The first batch of COVID-19 vaccine has arrived in B.C. and the initial dose was administered to a health-care worker on Tuesday.
The recipient is 64-year-old Nisha Yunus, who has been a residential care aide at Vancouver General Hospital for 41 years. She did not provide an interview after receiving her first dose of Pfizer's vaccine.
Approximately 4,000 doses arrived in the province late Sunday night, the province's top doctor said during her COVID-19 briefing Monday.
The first batch is being given to Lower Mainland health-care workers who work in long-term care homes and other health-care workers essential to the COVID-19 response, Dr. Bonnie Henry explained last week.
"We know the lives that are being taken and affected most are seniors and elders in long-term care and assisted living," she said when the health ministry first outlined its vaccine distribution plan. "In addition, we have to protect our strained health-care system so all of us can get the care we need, when we need it."
By next week, vaccine doses are expected to be delivered weekly to all health authorities it the province.

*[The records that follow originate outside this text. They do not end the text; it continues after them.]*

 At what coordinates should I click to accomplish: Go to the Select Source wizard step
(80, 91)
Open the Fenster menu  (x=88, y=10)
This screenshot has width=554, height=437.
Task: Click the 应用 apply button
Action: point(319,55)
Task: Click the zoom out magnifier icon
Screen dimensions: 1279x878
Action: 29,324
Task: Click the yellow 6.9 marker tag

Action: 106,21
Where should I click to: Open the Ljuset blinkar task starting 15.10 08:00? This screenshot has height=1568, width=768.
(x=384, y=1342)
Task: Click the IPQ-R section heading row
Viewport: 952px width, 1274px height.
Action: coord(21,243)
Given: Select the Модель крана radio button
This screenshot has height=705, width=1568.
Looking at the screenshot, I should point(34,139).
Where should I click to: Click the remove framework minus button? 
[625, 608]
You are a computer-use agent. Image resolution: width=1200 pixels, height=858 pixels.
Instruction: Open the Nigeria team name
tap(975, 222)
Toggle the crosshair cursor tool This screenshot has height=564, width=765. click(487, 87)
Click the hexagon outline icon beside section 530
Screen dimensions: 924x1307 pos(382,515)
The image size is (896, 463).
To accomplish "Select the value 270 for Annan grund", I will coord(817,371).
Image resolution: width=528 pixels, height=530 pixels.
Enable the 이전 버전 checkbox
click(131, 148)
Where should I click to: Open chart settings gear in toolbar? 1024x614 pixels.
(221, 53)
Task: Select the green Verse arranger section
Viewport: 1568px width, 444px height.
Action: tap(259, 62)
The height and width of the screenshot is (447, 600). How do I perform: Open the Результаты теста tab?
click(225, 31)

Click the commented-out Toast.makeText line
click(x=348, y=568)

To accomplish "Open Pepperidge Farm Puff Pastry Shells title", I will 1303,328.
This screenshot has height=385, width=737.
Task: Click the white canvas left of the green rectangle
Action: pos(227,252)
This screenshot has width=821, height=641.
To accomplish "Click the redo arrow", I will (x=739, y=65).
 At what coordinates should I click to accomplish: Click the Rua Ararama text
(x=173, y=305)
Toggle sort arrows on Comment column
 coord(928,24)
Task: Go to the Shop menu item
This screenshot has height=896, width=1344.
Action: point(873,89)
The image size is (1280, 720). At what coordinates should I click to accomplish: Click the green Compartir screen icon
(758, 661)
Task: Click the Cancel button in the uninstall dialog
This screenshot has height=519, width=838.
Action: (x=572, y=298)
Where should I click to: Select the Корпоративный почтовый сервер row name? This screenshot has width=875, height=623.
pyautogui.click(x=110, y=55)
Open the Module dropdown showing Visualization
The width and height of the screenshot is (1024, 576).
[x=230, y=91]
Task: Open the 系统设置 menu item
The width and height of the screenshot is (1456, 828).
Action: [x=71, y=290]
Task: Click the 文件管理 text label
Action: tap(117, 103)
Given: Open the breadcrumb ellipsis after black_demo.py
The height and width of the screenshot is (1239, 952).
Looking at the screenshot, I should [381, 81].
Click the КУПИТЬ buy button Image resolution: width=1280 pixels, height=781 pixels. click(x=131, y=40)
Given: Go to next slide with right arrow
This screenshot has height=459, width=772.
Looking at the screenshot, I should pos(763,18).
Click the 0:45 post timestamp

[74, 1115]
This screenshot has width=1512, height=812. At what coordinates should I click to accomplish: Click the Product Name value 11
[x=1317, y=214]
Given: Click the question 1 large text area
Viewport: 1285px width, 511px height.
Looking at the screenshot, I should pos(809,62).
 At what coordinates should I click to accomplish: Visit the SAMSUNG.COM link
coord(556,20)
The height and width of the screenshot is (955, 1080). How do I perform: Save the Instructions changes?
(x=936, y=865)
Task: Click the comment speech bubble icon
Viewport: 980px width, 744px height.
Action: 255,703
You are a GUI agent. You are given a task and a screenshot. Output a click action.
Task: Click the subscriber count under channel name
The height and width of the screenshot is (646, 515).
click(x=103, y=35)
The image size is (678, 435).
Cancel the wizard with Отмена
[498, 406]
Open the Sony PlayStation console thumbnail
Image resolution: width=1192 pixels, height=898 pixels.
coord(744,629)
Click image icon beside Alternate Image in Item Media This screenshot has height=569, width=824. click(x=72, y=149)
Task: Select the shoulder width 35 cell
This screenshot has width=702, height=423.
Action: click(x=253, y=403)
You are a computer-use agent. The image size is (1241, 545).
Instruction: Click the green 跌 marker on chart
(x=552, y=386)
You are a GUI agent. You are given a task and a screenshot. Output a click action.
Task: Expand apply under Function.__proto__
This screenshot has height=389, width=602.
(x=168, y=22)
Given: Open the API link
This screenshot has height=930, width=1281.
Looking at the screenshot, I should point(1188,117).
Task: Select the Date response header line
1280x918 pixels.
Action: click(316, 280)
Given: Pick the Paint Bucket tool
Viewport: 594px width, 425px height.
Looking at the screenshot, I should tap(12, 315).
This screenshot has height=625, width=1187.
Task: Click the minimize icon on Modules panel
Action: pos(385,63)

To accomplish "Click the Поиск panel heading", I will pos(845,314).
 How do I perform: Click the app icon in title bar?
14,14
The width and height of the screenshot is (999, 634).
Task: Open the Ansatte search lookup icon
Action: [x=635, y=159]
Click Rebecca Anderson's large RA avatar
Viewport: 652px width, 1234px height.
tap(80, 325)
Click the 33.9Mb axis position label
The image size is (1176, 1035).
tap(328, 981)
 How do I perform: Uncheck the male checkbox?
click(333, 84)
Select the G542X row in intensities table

Photos of the Pfizer-BioNTech shipment arriving show cases being carefully handled and placed in a freezer. Health officials have previously said the vaccine needs to be kept at extreme sub-zero temperatures, which is one of the most significant challenges for distributing it.
"I can't tell you how exciting this is to know that this start of this new phase of being able to protect people is beginning here in B.C., and in Canada," Henry said Monday. "I'm really looking forward to seeing the first vaccines go into the arms of health-care workers here in B.C."